I overheard Marco talking to Dave and telling him not to stop at the Hegewisch and Kensington stations. They talked about passengers that needed to depart those stations, and Dave soon replied that he couldn't skip those stations that unless he had permission from dispatch. Dave called in the request to dispatch and the request was denied. I could tell Marco was frustrated, but he kept his cool.

The plan at the Hegewisch station was to open the local doors (the doors on either end of the cars) only to let off the detraining passengers. That didn't go well at all and the boarding passengers flooded the local doors and we sat at the station for quite a while. By this time, between the doors being open for a long time and there being so many people, the train was starting to get very warm inside.

I don't know if everyone that was waiting was able to board at Hegewisch or Kensington, but we did make the stop at Kensington. Once we were back on the Metra electric line, we changed to channel 61. I tried to enjoy the ride into Chicago as best I could, but it was starting to get too hot and I was starting to get tired of sitting on the seat for so long, although I was glad that I was sitting.

Just before we hit the Van Buren station, I figured out why the train was so full. I overheard a lady telling another passenger that her daughter was talking her to Taste Of Chicago. Ooooooh, double whammy! Not only was it a holiday weekend, but it was also a Taste Of Chicago weekend. I looked out my window on the right side of the train and there it was. I'd been to the Taste back in the mid 80s and because of the crowds, vowed to never return. Once the Taste Of Chicago passengers detrained at the Van Buren Street station, there were actually seats available and I think the rest of the passengers collectively sighed in relief.

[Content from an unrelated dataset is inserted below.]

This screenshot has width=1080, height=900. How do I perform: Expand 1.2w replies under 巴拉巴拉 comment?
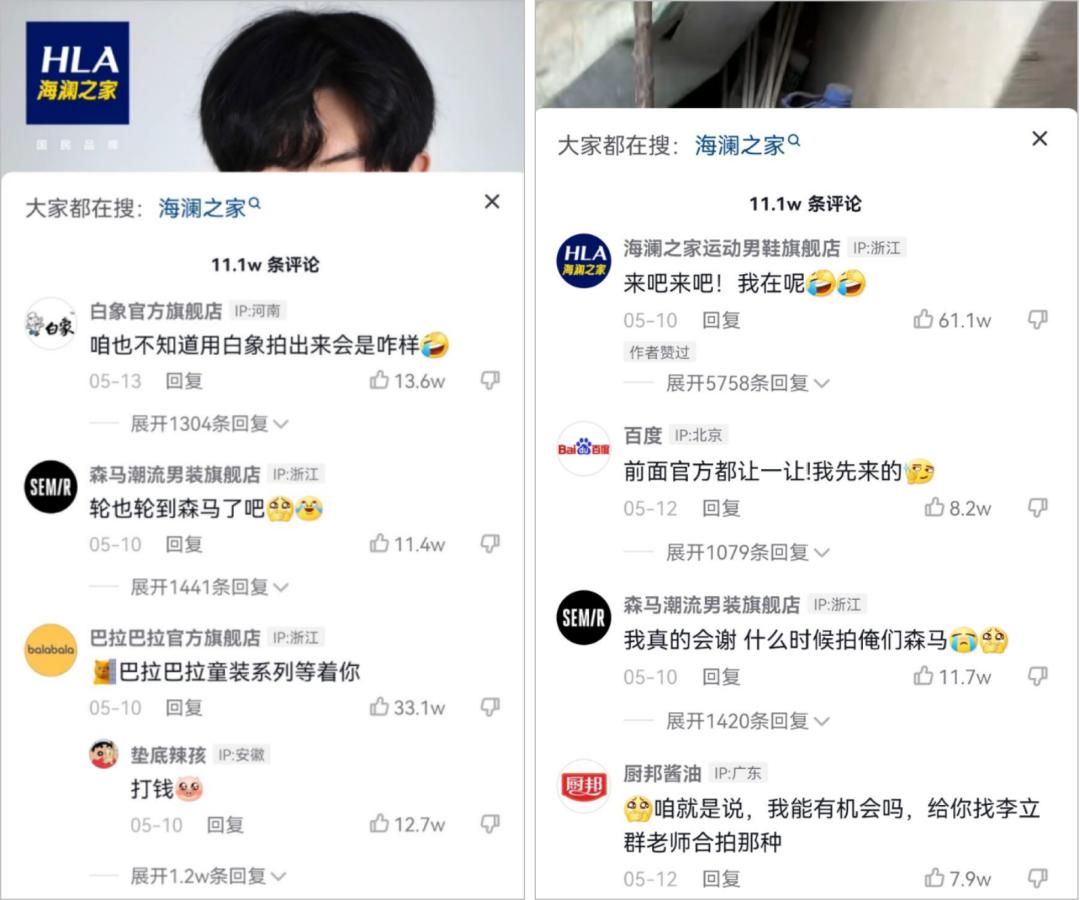pos(208,876)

We finally pulled in to Millennium Station at around 3:25 pm, about 45 minutes late. The doors were opened and all passengers quickly detrained. Stepping off the train, I felt the cooler but still warm air of the platform. As I walked by Dave the engineer standing just inside the head end of the train, I told him "Someone tell Marco he should have stayed an engineer." He chuckled and replied "Yea, right!". Walking in to Millennium Station from the platforms I felt the cooler, air conditioned ar. I quickly found a spot and stepped to the side out of the way to enjoy the air conditioning for a few minutes.

After enjoying its cool air, I said goodbye to Millennium Station, walked out onto Randolph Street and checked the iPhone for where and when the next bus would take me to Union Station. I crossed Randolph Street and immediately caught the 151 bus on Michigan Avenue. The streets of downtown Chicago were very crowded in contrast to when I was there that morning.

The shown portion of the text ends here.